(項目の座標データ)
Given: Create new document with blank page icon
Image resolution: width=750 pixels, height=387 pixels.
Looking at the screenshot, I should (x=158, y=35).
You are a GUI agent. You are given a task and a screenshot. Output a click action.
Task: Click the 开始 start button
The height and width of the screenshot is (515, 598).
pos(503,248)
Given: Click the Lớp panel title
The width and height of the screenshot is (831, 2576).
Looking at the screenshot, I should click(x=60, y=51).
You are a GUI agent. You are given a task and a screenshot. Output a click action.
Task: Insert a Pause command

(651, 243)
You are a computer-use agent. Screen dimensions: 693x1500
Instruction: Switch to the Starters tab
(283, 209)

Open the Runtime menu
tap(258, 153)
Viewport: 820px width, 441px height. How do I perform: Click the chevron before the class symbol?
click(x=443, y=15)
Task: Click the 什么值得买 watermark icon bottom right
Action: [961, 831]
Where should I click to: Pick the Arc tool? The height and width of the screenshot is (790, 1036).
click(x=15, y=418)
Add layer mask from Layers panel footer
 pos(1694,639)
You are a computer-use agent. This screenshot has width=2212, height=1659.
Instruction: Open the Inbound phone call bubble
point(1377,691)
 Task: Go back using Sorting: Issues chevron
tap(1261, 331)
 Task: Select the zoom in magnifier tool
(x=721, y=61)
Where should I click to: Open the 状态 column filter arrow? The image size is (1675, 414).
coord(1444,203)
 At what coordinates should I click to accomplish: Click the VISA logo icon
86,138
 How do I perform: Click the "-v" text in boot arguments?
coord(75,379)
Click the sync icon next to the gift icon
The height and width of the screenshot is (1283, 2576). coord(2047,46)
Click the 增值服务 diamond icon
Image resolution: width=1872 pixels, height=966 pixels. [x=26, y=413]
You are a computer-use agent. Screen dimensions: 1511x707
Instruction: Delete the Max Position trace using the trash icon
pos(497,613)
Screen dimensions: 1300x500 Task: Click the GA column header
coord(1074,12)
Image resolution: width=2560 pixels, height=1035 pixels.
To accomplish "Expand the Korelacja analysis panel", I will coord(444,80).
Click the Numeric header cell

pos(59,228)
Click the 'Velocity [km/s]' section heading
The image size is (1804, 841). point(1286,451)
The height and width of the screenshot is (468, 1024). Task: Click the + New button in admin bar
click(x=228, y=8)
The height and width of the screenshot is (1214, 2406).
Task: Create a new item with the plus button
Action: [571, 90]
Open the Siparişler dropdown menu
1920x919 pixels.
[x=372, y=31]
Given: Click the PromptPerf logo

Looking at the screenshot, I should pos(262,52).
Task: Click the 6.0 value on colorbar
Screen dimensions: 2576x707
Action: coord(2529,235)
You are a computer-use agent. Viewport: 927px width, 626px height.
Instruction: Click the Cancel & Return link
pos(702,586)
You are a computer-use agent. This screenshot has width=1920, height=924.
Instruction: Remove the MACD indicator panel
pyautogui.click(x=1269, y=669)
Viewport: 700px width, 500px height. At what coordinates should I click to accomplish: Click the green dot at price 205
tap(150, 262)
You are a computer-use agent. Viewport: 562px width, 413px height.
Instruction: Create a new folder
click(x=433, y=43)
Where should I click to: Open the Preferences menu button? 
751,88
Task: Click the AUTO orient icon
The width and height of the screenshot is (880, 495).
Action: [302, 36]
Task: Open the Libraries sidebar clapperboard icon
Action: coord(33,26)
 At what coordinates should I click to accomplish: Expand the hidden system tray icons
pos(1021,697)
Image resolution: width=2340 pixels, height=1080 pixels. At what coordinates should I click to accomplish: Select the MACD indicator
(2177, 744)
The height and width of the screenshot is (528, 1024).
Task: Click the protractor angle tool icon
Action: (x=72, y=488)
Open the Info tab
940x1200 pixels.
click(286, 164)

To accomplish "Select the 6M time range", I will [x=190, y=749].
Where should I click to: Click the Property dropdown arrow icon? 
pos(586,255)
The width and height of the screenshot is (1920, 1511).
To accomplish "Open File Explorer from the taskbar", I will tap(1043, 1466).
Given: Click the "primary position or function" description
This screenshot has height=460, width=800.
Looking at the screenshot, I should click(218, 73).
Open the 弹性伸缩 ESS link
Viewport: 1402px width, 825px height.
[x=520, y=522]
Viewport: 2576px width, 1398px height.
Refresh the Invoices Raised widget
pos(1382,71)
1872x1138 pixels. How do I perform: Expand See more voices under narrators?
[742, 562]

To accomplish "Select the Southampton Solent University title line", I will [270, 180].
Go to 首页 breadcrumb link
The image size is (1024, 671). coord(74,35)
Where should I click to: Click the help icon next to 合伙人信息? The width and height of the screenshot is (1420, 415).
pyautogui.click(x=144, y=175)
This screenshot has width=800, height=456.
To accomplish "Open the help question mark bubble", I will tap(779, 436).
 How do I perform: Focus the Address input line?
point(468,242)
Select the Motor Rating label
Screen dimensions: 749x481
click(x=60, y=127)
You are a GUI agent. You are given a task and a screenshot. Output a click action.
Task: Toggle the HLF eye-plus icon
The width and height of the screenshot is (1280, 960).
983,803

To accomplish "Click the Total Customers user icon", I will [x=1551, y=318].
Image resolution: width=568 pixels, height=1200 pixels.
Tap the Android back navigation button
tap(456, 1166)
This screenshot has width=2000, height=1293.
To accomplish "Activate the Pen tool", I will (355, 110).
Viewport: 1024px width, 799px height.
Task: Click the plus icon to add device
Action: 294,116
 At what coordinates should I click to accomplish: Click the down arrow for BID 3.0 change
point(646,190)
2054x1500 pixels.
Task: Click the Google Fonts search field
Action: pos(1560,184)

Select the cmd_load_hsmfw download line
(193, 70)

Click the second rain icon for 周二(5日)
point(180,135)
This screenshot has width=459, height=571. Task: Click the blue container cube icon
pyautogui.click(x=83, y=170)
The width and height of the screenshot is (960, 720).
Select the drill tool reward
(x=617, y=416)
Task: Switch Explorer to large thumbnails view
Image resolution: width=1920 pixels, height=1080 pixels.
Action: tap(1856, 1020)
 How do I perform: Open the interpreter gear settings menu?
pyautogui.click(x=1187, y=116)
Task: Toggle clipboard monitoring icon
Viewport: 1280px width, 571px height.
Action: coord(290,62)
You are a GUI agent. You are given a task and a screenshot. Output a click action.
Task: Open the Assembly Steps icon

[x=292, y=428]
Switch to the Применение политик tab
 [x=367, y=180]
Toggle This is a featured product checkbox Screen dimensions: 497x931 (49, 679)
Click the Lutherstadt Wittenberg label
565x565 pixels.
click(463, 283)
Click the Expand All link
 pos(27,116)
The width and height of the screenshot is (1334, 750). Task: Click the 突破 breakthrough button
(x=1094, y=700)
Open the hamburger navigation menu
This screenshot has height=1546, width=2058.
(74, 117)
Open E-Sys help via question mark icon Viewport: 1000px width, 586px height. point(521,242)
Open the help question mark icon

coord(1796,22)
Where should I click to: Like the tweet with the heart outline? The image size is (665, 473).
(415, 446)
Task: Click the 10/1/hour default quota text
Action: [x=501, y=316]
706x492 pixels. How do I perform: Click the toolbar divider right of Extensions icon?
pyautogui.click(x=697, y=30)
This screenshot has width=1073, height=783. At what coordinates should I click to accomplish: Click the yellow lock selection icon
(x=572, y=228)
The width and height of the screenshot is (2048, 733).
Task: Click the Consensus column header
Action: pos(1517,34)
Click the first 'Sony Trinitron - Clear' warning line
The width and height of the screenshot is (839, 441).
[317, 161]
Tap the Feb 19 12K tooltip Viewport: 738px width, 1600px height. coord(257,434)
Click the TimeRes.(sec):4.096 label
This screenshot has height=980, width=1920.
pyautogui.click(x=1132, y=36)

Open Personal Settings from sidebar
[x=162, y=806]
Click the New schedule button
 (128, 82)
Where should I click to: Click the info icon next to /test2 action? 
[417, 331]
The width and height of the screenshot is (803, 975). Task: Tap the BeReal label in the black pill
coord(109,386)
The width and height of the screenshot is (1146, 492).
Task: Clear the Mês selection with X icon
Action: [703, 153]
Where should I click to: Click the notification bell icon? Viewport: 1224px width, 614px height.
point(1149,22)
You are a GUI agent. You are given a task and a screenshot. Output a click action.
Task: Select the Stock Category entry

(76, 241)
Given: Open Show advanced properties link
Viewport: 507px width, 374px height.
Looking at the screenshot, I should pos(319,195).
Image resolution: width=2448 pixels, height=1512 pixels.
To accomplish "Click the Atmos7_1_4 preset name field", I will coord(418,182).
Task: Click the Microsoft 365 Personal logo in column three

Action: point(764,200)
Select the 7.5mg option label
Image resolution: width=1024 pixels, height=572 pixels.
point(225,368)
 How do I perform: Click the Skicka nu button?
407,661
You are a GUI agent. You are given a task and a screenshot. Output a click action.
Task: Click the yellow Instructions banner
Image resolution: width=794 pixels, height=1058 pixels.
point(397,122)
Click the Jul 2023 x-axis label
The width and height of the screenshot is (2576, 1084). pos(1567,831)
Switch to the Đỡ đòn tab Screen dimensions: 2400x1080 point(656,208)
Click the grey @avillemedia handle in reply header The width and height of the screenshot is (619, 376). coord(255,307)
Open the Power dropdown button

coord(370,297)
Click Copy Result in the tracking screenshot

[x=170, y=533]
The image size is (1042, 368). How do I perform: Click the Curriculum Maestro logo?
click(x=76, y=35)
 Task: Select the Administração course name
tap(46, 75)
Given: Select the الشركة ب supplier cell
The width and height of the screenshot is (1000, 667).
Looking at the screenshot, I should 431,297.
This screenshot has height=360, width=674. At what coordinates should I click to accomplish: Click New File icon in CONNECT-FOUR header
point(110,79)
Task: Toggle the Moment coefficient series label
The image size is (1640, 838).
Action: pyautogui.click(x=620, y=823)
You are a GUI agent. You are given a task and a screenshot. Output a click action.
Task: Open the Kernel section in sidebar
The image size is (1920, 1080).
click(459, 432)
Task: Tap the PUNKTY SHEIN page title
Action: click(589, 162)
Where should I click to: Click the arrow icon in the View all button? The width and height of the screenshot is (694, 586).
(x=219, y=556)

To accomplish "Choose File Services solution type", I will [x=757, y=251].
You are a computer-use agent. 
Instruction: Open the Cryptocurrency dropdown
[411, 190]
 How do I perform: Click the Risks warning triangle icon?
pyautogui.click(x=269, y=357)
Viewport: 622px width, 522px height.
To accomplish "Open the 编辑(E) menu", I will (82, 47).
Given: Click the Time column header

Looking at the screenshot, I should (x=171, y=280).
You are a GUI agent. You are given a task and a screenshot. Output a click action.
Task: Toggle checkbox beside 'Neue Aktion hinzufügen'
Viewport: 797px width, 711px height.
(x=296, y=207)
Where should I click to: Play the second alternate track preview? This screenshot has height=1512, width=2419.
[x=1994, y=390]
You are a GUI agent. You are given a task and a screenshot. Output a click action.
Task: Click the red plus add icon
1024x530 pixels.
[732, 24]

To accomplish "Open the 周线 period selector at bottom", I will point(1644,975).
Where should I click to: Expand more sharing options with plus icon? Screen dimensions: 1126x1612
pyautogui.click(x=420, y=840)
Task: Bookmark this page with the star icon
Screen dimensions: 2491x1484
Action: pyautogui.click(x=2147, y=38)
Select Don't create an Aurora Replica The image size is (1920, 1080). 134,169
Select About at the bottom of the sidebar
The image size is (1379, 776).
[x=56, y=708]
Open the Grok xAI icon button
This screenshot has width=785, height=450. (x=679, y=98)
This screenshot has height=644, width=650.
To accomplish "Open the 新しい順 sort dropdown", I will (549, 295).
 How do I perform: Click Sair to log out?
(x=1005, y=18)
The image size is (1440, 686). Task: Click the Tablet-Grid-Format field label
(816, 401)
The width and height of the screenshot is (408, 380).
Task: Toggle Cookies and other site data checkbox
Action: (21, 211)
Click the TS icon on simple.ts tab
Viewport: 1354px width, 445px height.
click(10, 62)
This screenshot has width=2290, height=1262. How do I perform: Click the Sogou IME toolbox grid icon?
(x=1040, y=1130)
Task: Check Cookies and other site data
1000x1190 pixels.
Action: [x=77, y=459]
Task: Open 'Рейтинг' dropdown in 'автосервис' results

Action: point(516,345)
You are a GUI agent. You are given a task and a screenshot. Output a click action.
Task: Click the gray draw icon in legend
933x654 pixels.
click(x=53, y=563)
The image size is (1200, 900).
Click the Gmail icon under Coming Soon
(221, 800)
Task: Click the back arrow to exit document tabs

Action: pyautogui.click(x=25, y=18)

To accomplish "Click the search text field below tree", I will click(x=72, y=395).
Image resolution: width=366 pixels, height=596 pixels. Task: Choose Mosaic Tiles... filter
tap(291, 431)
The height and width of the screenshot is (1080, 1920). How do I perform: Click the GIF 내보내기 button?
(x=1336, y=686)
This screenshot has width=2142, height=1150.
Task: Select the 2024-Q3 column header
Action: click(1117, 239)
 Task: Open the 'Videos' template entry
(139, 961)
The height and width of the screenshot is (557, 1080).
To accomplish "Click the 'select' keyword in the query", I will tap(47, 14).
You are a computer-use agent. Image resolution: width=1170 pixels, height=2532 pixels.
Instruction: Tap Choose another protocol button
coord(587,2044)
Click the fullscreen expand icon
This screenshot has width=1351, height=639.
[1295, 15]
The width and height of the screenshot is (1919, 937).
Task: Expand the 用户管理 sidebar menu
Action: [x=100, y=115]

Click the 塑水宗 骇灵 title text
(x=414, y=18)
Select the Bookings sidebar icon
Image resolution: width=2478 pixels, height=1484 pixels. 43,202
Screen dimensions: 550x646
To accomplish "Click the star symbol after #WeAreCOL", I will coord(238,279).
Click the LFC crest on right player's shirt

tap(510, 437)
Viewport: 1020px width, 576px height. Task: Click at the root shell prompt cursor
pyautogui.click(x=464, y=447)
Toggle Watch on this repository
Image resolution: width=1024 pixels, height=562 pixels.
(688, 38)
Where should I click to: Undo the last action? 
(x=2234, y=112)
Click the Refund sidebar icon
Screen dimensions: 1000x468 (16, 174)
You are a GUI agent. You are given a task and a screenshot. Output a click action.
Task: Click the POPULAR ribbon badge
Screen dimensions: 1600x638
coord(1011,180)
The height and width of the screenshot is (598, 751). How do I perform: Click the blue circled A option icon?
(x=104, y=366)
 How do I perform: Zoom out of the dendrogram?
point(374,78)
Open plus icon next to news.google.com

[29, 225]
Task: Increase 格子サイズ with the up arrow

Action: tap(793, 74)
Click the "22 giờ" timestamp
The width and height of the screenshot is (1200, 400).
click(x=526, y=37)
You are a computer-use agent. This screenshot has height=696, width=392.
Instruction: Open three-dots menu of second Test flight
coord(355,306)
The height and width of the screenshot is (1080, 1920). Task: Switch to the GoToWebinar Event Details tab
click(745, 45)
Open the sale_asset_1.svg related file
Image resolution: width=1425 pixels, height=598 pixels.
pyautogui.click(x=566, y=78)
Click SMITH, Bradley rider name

§ 課題内容: 上の一覧から、文字列「right」を含む行をすべて抜き出してください。大文字と小文字は区別します。

§ 出力結果:
Task: Click the 什么值得买 watermark icon bottom right
706x492 pixels. How do I perform: Click the toolbar divider right of Extensions icon?
Click the LFC crest on right player's shirt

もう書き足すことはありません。